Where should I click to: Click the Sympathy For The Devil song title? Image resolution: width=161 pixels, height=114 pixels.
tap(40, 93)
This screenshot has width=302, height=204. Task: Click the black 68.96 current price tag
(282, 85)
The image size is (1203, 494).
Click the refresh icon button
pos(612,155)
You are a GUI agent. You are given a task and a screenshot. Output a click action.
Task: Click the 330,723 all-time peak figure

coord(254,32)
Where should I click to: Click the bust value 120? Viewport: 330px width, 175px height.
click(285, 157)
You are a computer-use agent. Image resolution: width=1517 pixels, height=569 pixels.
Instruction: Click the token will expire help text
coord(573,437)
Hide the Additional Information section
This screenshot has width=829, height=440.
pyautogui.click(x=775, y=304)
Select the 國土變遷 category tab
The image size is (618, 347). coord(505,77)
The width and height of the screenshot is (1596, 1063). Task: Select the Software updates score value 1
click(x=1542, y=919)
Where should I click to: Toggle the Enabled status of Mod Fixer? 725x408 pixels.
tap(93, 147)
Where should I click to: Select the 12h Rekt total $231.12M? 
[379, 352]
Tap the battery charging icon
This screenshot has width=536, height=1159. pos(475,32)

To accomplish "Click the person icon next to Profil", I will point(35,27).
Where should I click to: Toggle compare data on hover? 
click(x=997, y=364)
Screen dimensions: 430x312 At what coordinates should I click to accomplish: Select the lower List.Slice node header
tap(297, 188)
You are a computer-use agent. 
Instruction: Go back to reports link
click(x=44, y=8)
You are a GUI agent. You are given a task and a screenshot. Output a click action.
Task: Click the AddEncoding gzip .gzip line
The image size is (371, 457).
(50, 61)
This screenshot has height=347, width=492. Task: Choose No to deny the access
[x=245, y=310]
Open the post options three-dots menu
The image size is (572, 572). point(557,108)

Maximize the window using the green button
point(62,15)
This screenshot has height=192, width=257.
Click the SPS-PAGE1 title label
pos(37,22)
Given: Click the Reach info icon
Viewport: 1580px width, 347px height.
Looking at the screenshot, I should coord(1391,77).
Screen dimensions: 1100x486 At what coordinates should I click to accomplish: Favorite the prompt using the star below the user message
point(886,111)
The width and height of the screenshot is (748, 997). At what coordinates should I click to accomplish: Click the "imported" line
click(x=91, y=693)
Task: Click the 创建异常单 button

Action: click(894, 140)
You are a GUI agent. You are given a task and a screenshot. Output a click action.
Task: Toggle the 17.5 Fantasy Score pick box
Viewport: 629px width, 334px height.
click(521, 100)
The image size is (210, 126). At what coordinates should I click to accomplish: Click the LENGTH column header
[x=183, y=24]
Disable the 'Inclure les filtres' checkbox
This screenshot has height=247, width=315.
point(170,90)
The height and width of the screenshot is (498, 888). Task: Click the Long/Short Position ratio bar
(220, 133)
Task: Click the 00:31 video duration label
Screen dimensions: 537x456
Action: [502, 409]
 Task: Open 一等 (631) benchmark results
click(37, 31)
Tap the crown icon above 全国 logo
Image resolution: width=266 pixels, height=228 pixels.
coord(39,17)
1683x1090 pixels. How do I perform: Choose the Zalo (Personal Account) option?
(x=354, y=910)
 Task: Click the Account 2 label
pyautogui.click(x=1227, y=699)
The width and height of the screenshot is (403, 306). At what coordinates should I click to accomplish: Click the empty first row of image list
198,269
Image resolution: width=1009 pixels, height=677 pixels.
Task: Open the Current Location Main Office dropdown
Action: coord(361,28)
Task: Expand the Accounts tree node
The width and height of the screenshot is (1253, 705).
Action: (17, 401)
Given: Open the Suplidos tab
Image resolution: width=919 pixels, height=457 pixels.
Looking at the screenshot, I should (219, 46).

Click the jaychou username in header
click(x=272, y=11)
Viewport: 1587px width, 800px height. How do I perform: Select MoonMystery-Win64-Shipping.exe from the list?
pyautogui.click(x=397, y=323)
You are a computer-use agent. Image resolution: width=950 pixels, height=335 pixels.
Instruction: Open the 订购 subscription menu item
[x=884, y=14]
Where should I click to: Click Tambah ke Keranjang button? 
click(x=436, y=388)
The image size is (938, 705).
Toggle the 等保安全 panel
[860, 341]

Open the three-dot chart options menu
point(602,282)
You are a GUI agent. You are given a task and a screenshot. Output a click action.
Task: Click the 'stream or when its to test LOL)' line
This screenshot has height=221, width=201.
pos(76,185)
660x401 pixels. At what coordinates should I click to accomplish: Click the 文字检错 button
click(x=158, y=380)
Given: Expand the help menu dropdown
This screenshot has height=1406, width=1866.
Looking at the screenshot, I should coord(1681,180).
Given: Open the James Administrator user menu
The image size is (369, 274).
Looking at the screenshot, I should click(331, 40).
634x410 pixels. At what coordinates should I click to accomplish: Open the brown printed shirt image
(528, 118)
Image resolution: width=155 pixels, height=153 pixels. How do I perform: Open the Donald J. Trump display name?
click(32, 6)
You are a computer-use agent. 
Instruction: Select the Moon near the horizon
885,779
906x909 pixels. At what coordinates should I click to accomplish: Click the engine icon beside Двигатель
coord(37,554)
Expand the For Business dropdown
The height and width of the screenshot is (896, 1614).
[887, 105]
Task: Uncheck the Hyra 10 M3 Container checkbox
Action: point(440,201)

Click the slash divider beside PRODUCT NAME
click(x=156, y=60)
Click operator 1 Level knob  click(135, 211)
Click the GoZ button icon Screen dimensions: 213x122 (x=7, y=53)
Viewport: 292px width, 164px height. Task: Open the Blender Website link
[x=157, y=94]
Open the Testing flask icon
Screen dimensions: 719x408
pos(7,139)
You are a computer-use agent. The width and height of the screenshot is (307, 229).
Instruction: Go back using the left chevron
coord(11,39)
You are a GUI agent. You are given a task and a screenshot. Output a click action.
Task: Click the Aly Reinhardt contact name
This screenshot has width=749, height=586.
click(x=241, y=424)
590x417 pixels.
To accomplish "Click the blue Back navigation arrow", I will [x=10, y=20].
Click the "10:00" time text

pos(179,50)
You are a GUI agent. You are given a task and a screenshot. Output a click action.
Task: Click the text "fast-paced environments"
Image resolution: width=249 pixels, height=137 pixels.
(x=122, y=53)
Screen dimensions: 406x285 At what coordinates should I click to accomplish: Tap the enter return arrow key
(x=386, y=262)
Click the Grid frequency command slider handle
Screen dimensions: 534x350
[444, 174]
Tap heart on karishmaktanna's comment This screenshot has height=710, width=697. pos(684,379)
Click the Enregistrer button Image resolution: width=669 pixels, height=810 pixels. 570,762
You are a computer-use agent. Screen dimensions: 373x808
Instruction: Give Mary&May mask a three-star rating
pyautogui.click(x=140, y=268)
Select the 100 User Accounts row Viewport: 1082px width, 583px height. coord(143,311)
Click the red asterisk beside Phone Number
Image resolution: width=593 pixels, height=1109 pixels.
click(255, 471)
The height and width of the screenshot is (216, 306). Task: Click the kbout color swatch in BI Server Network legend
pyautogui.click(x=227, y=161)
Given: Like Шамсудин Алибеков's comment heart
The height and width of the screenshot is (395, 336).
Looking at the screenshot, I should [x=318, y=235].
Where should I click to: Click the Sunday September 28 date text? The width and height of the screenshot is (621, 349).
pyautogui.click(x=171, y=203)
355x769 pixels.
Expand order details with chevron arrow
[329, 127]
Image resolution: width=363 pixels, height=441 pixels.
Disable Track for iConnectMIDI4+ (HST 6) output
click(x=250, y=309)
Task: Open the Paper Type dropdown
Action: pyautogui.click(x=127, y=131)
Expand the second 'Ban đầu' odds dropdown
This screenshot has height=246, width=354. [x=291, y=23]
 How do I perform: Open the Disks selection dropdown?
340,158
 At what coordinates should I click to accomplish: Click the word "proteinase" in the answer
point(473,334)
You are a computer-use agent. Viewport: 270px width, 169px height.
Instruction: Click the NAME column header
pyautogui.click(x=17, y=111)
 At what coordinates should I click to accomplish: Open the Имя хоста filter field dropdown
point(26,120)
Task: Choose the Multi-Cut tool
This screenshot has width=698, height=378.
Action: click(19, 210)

[Problem] Each line of the entries above that contains "comment" must be copied into the answer.

[Answer for the task]
Tap heart on karishmaktanna's comment This screenshot has height=710, width=697. pos(684,379)
Given: Like Шамсудин Алибеков's comment heart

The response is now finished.